◆ **DATA FOR THIS EXERCISE**:
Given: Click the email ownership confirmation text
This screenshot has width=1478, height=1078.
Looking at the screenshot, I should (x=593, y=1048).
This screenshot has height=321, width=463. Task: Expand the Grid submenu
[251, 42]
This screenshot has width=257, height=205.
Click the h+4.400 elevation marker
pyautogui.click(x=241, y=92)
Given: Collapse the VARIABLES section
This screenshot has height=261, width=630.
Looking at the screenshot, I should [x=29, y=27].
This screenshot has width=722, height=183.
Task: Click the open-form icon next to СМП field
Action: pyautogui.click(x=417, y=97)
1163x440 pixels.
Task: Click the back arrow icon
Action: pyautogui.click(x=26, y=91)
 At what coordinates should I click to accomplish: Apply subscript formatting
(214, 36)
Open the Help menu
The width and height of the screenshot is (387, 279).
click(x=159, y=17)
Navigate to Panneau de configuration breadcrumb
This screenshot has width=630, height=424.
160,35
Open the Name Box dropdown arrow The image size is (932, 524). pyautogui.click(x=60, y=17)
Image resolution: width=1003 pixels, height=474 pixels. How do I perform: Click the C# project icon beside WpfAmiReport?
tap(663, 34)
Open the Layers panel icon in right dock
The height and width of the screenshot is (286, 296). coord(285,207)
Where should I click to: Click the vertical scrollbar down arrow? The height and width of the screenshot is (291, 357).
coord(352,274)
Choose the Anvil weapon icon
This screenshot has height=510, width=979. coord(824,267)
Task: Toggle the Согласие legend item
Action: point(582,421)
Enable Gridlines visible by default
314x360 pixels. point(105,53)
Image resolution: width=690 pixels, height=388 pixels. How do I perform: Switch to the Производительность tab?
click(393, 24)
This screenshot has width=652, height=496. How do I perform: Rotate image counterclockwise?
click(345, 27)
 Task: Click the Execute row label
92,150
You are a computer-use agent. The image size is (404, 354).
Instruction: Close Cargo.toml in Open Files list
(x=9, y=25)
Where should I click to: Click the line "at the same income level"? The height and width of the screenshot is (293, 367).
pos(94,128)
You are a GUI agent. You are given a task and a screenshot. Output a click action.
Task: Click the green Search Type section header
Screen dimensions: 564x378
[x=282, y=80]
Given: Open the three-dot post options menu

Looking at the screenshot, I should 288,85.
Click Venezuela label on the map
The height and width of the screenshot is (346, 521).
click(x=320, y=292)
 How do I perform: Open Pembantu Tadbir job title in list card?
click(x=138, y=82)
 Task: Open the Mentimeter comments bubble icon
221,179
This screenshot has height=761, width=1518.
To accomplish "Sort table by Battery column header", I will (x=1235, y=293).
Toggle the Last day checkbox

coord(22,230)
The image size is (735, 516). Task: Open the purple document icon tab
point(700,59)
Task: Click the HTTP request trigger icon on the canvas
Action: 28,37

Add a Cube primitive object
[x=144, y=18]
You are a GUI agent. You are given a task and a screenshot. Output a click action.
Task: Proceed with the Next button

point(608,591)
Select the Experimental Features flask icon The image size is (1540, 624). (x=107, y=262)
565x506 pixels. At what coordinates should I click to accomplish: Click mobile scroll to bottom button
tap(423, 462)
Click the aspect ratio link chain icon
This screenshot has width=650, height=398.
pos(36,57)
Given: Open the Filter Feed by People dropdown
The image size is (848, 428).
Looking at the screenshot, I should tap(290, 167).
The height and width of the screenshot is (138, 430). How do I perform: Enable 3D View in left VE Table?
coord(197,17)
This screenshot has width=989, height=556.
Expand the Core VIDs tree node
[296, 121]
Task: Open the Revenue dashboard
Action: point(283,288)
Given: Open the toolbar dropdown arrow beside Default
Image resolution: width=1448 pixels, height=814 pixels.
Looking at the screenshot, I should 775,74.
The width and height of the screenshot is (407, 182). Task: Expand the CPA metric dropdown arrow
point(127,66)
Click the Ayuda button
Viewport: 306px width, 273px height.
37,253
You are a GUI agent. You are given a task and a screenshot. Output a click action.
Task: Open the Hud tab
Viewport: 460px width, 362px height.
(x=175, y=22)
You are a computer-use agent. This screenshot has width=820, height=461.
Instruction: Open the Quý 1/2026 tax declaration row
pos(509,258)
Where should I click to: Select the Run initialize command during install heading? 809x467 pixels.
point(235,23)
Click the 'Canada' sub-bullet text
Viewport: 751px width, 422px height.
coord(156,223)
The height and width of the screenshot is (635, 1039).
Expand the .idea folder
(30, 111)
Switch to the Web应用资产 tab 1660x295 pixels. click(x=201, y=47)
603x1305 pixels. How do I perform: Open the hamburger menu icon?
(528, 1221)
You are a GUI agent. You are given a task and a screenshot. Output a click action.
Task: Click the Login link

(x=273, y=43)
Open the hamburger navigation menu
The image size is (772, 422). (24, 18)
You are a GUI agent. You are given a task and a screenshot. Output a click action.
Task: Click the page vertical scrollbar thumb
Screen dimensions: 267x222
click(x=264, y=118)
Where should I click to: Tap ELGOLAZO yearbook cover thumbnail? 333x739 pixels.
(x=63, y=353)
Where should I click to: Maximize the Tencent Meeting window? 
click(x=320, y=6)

◆ **THE EXERCISE**: Reproduce all of the lines above, substituting "three-bar" wherever "hamburger" appears and keeping everything else the same.

◆ **THE OUTPUT**:
Given: Click the email ownership confirmation text
This screenshot has width=1478, height=1078.
Looking at the screenshot, I should (x=593, y=1048).
This screenshot has height=321, width=463. Task: Expand the Grid submenu
[251, 42]
This screenshot has width=257, height=205.
Click the h+4.400 elevation marker
pyautogui.click(x=241, y=92)
Given: Collapse the VARIABLES section
This screenshot has height=261, width=630.
Looking at the screenshot, I should [x=29, y=27].
This screenshot has width=722, height=183.
Task: Click the open-form icon next to СМП field
Action: pyautogui.click(x=417, y=97)
1163x440 pixels.
Task: Click the back arrow icon
Action: pyautogui.click(x=26, y=91)
 At what coordinates should I click to accomplish: Apply subscript formatting
(214, 36)
Open the Help menu
The width and height of the screenshot is (387, 279).
click(x=159, y=17)
Navigate to Panneau de configuration breadcrumb
This screenshot has width=630, height=424.
160,35
Open the Name Box dropdown arrow The image size is (932, 524). pyautogui.click(x=60, y=17)
Image resolution: width=1003 pixels, height=474 pixels. How do I perform: Click the C# project icon beside WpfAmiReport?
tap(663, 34)
Open the Layers panel icon in right dock
The height and width of the screenshot is (286, 296). coord(285,207)
Where should I click to: Click the vertical scrollbar down arrow? The height and width of the screenshot is (291, 357).
coord(352,274)
Choose the Anvil weapon icon
This screenshot has height=510, width=979. coord(824,267)
Task: Toggle the Согласие legend item
Action: point(582,421)
Enable Gridlines visible by default
314x360 pixels. point(105,53)
Image resolution: width=690 pixels, height=388 pixels. How do I perform: Switch to the Производительность tab?
click(393, 24)
This screenshot has width=652, height=496. How do I perform: Rotate image counterclockwise?
click(345, 27)
 Task: Click the Execute row label
92,150
You are a computer-use agent. The image size is (404, 354).
Instruction: Close Cargo.toml in Open Files list
(x=9, y=25)
Where should I click to: Click the line "at the same income level"? The height and width of the screenshot is (293, 367).
pos(94,128)
You are a GUI agent. You are given a task and a screenshot. Output a click action.
Task: Click the green Search Type section header
Screen dimensions: 564x378
[x=282, y=80]
Given: Open the three-dot post options menu

Looking at the screenshot, I should 288,85.
Click Venezuela label on the map
The height and width of the screenshot is (346, 521).
click(x=320, y=292)
 How do I perform: Open Pembantu Tadbir job title in list card?
click(x=138, y=82)
 Task: Open the Mentimeter comments bubble icon
221,179
This screenshot has height=761, width=1518.
To accomplish "Sort table by Battery column header", I will (x=1235, y=293).
Toggle the Last day checkbox

coord(22,230)
The image size is (735, 516). Task: Open the purple document icon tab
point(700,59)
Task: Click the HTTP request trigger icon on the canvas
Action: 28,37

Add a Cube primitive object
[x=144, y=18]
You are a GUI agent. You are given a task and a screenshot. Output a click action.
Task: Proceed with the Next button

point(608,591)
Select the Experimental Features flask icon The image size is (1540, 624). (x=107, y=262)
565x506 pixels. At what coordinates should I click to accomplish: Click mobile scroll to bottom button
tap(423, 462)
Click the aspect ratio link chain icon
This screenshot has width=650, height=398.
pos(36,57)
Given: Open the Filter Feed by People dropdown
The image size is (848, 428).
Looking at the screenshot, I should tap(290, 167).
The height and width of the screenshot is (138, 430). How do I perform: Enable 3D View in left VE Table?
coord(197,17)
This screenshot has width=989, height=556.
Expand the Core VIDs tree node
[296, 121]
Task: Open the Revenue dashboard
Action: point(283,288)
Given: Open the toolbar dropdown arrow beside Default
Image resolution: width=1448 pixels, height=814 pixels.
Looking at the screenshot, I should 775,74.
The width and height of the screenshot is (407, 182). Task: Expand the CPA metric dropdown arrow
point(127,66)
Click the Ayuda button
Viewport: 306px width, 273px height.
37,253
You are a GUI agent. You are given a task and a screenshot. Output a click action.
Task: Open the Hud tab
Viewport: 460px width, 362px height.
(x=175, y=22)
You are a computer-use agent. This screenshot has width=820, height=461.
Instruction: Open the Quý 1/2026 tax declaration row
pos(509,258)
Where should I click to: Select the Run initialize command during install heading? 809x467 pixels.
point(235,23)
Click the 'Canada' sub-bullet text
Viewport: 751px width, 422px height.
coord(156,223)
The height and width of the screenshot is (635, 1039).
Expand the .idea folder
(30, 111)
Switch to the Web应用资产 tab 1660x295 pixels. click(x=201, y=47)
603x1305 pixels. How do I perform: Open the three-bar menu icon?
(528, 1221)
You are a GUI agent. You are given a task and a screenshot. Output a click action.
Task: Click the Login link

(x=273, y=43)
Open the three-bar navigation menu
The image size is (772, 422). (24, 18)
You are a GUI agent. You are given a task and a screenshot. Output a click action.
Task: Click the page vertical scrollbar thumb
Screen dimensions: 267x222
click(x=264, y=118)
Where should I click to: Tap ELGOLAZO yearbook cover thumbnail? 333x739 pixels.
(x=63, y=353)
Where should I click to: Maximize the Tencent Meeting window? 
click(x=320, y=6)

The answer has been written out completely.